Add advanced aggregation function.

Some aggregation function can aggregate multiple metrics, these aggregation functions can be added here.

Parameters
  • aggregation_name (str) – the name of the aggregation.

  • aggregation_fn (fn) – an aggregation function that takes data_record as arg.

  • direction (str) – chose from DIRECTION_HIGHER_BETTER, DIRECTION_LOWER_BETTER, and DIRECTION_UNKNOWN.

add_classifier(classifier_metric, set_target_clf=False)[source]

Set a target classifier to attack.

Parameters
  • classifier_metric (ClassifierBase) – A classifier metric to be added.

  • set_target_clf (bool) – whether to set this classifier metric as target classifier.

add_metric(metric, direction)[source]

Add a customized metric to metric bundle.

Parameters
  • metric (MetricBase) – the metric object to add.

  • direction (str) – choose from DIRECTION_HIGHER_BETTER, DIRECTION_HIGHER_BETTER and DIRECTION_UNKNOWN.

aggregate_metrics(dataset_name, paraphrase_strategy_name, experiment_name, results)[source]

Aggregate paraphrase metrics on a dataset to a summary and store in a dict.

Parameters
  • dataset_name (str) – the name of the dataset.

  • paraphrase_strategy_name (str) – the name of the paraphrase strategy.

  • experiment_name (str) – the name of the experiment.

  • results (dict) – the fibber dataset with paraphrases and metrics.
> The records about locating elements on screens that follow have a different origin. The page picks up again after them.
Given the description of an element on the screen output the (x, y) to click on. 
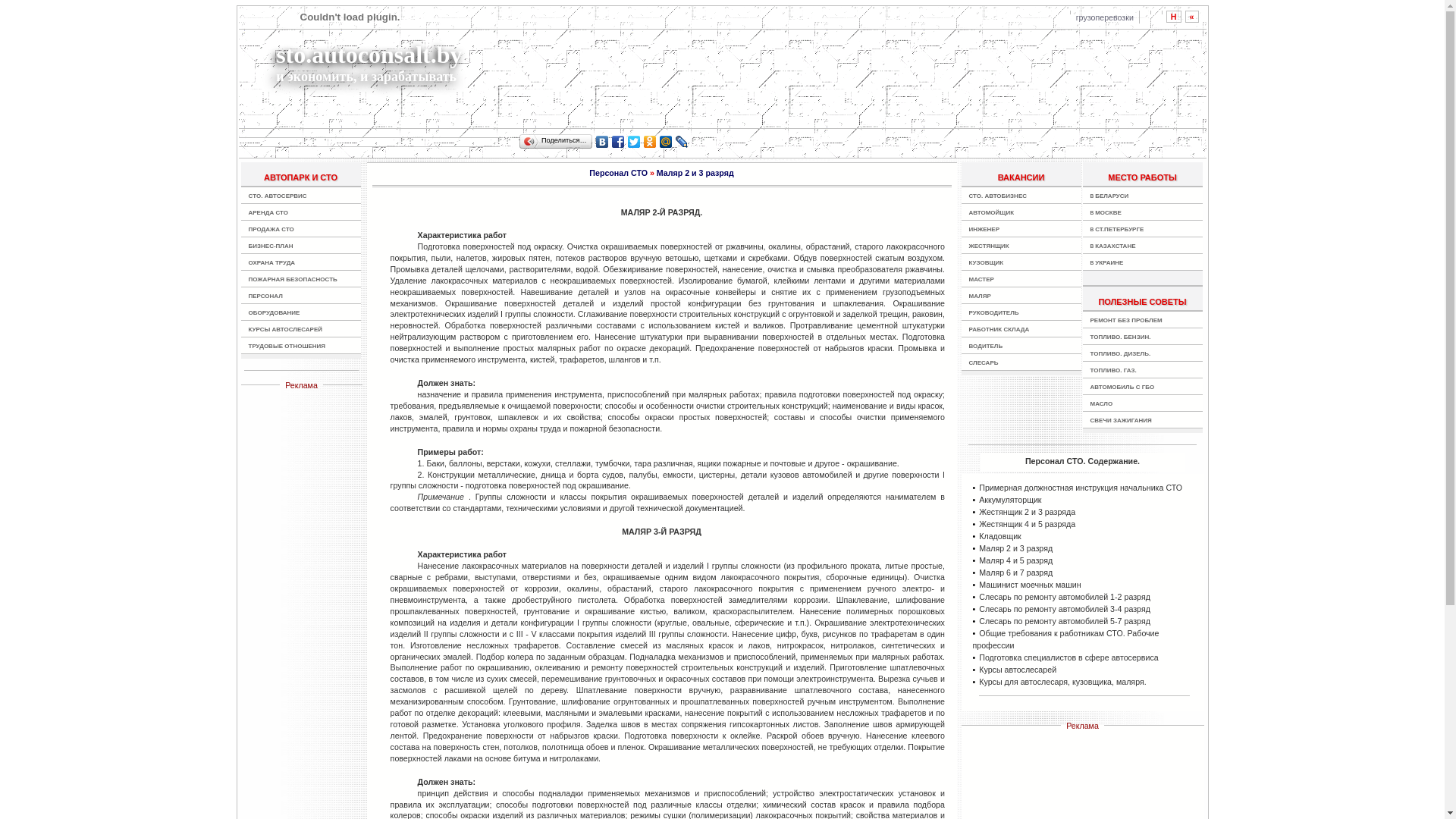
Twitter Element type: hover (634, 141)
H Element type: text (1173, 16)
LiveJournal Element type: hover (682, 141)
Advertisement Element type: hover (804, 67)
Facebook Element type: hover (618, 141)
Given the description of an element on the screen output the (x, y) to click on. 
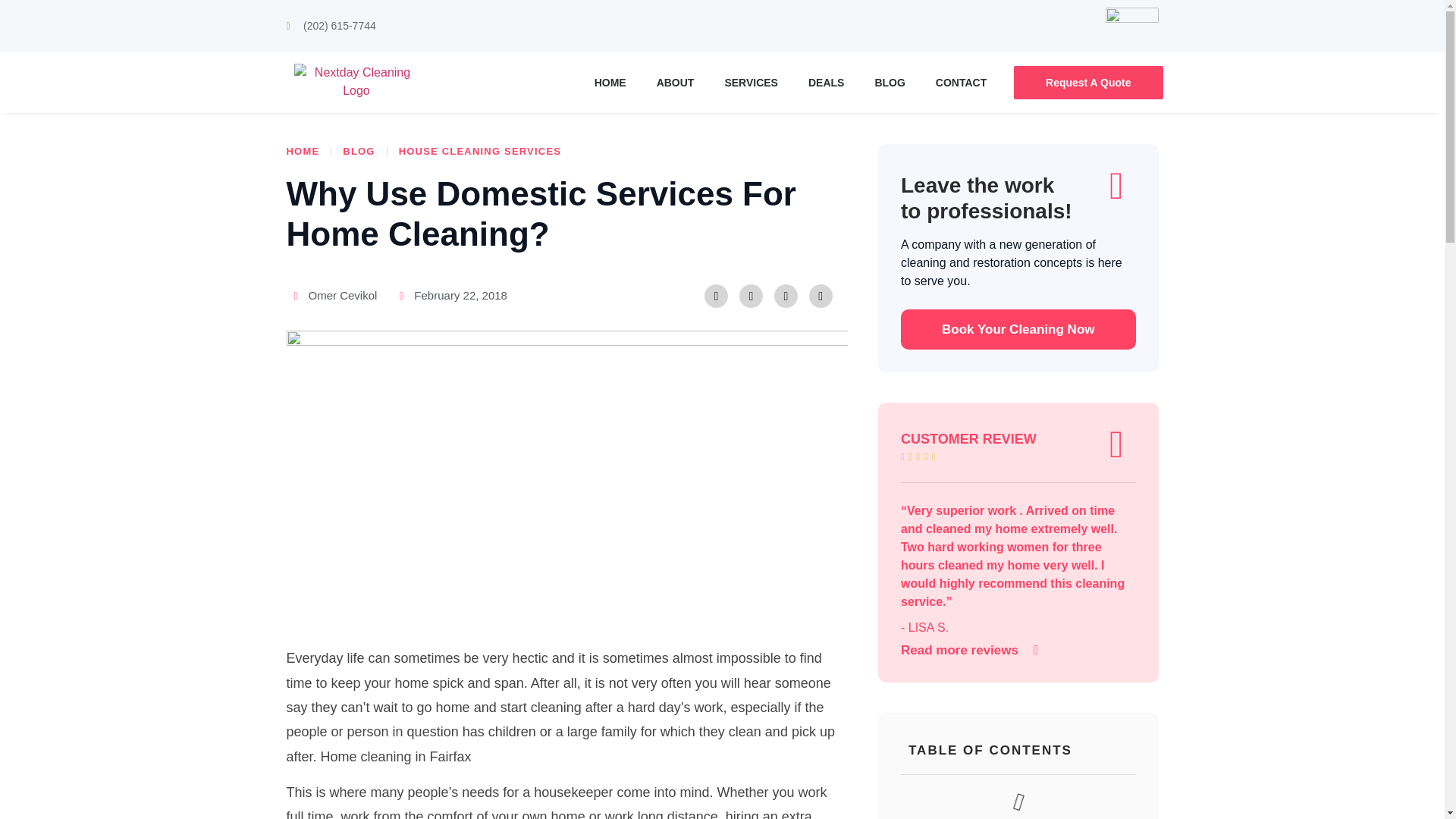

The return value of compute_metrics.

Returns

the aggregated metrics.

Return type

(dict)

get_advanced_aggregation_fn(aggregation_name)[source]
get_advanced_aggregation_fn_direction(aggregation_name)[source]
get_advanced_aggregation_fn_names()[source]
get_classifier(classifier_name)[source]

Returns the classifier in current metric bundle.

Parameters

classifier_name (str) – the name of the requested classifier.

get_classifier_names()[source]
get_metric(metric_name)[source]

Returns a metric in the bundle using the metric name.

Metric name is the class name of a metric.

Raises assertion error if metric is not found.

Parameters

metric_name – the name of the matric.

Returns

a metric object.

Return type

(MetricBase)

get_metric_direction(metric_name)[source]

Returns the direction of a metric.

Metric name is the class name of a metric.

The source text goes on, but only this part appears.